Page =>
*****
Typically, logic verification is done first on the RTL to check that the specification is correct. A testbench written in Verilog or VHDL automates the process of applying and checking all of the vectors.

 

The same test vectors are then applied to the schematic to check that the schematic matches the RTL.

 

Later, we will use a layout-versus schematic (LVS) tool to check that the layout matches the schematic (and, by inference, the RTL).

 

You will begin by simulating an RTL description of the NAND gate to become familiar with reading RTL and understanding a testbench. In this tutorial, the RTL and testbench are written in System Verilog, which is a 2005 update to the popular Verilog hardware description language.

 

There are many Verilog simulators on the market, including NC-Verilog from Cadence, VCS from Synopsys, and ModelSim from Mentor Graphics.

 

This tutorial describes how to use NC Verilog because it integrates gracefully with the other Cadence tools.

 

NCVerilog compiles your Verilog into an executable program and runs it directly, making it much faster than the older interpreted simulators. Make a new directory for simulation (e.g. nand2sim).

Copy nand2.sv, nand2.tv, and testfixture.verilog from the course directory into your new directory.

 

mkdir nand2sim cd nand2sim

 

cp /courses/e158/10/nand2.sv . cp /courses/e158/10/nand2.tv .
*****
Some records =>
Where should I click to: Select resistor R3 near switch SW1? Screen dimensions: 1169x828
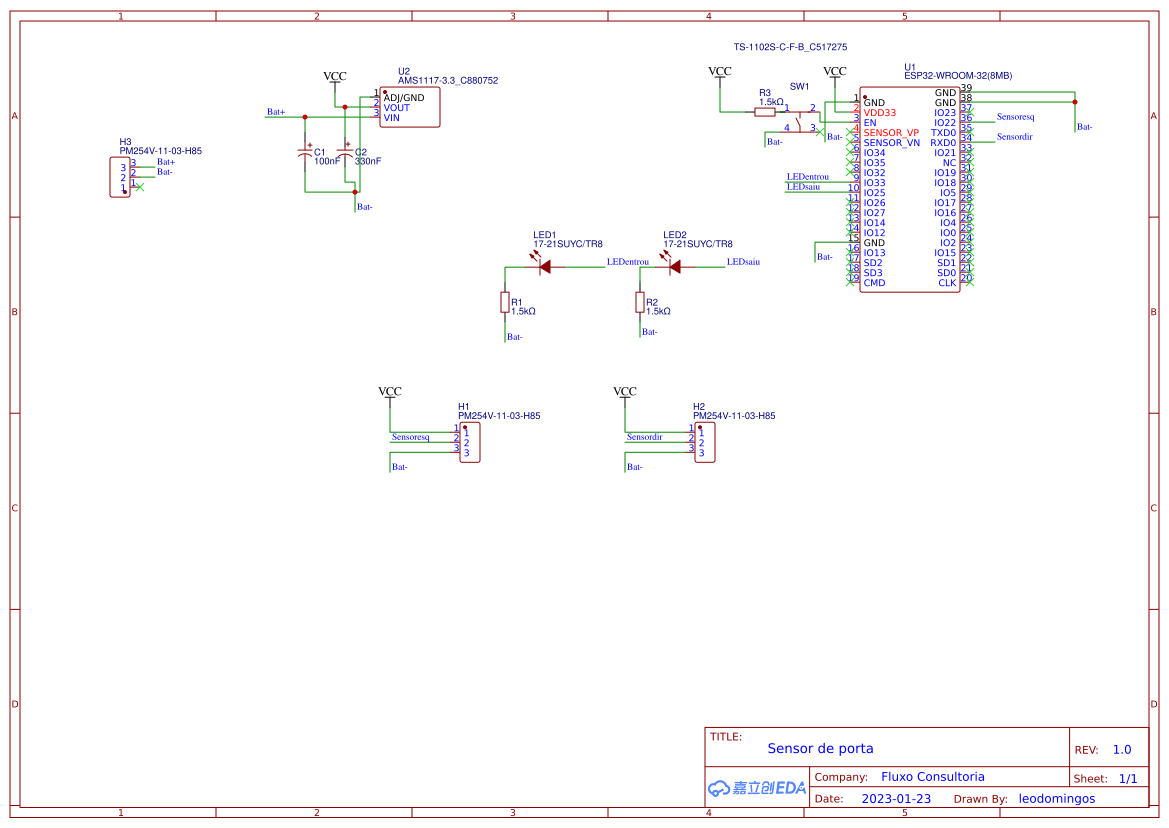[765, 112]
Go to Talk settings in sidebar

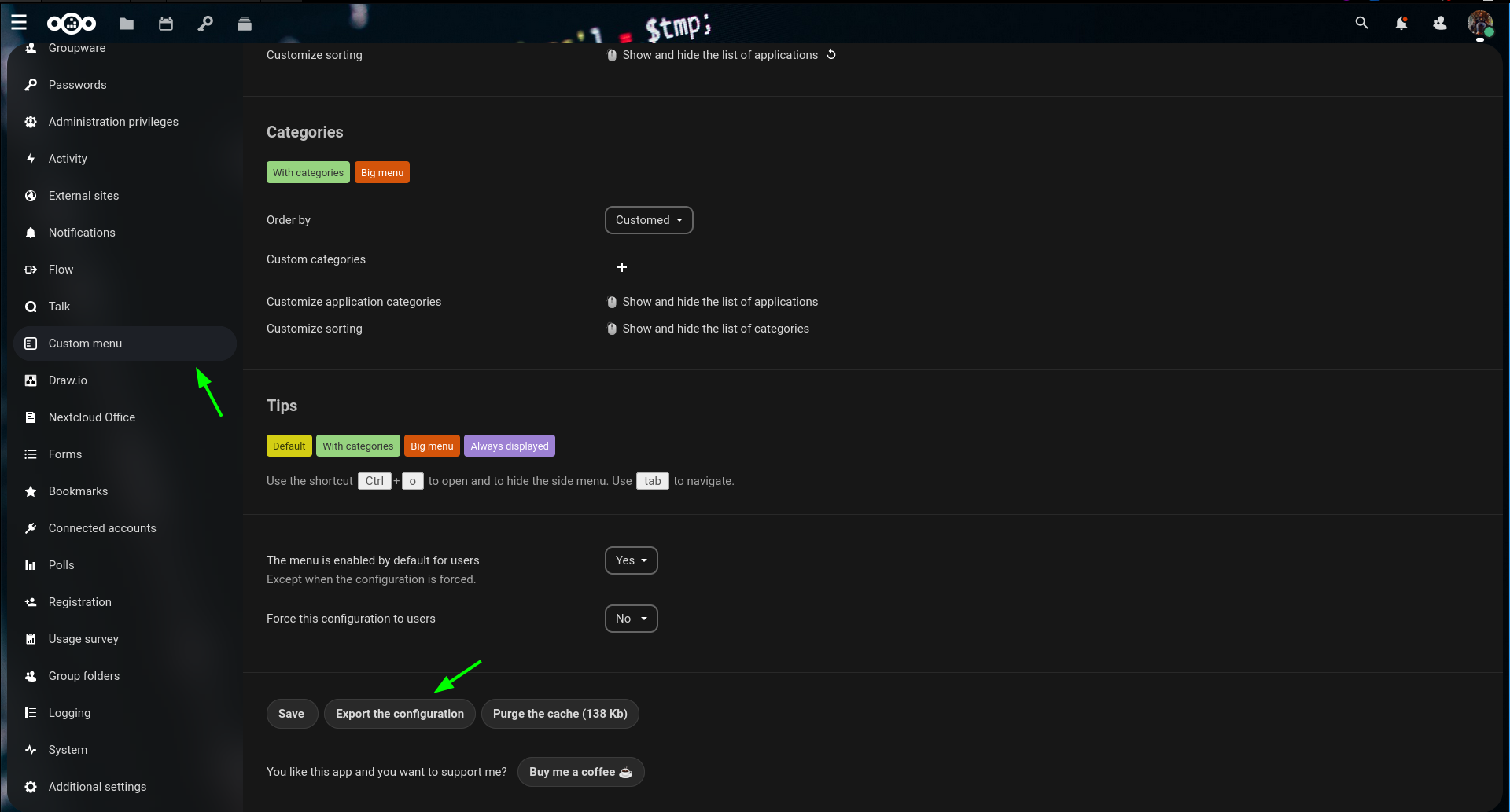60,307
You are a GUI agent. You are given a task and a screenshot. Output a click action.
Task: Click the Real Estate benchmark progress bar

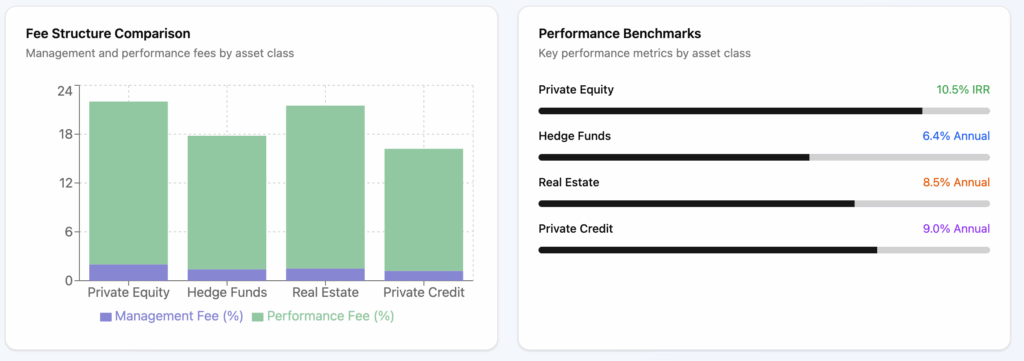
*****
Tasks to complete =>
**A.** Answer these questions from the tutorial:
(i) In what language are the RTL and testbench written in this tutorial?
(ii) Which company sells the VCS simulator?
(iii) What tool will later check that the layout matches the schematic?
**B.** In the rows, take everything from the line containing "Go to Talk settings in sidebar" through the end of the rows and swap "sidebar" for "side panel". Leave the pictures out.
These rows are unrelated to the tutorial.

Solutions for each task =>
**A.**
(i) System Verilog
(ii) Synopsys
(iii) A layout-versus-schematic (LVS) tool

**B.**
Go to Talk settings in side panel

60,307
You are a GUI agent. You are given a task and a screenshot. Output a click action.
Task: Click the Real Estate benchmark progress bar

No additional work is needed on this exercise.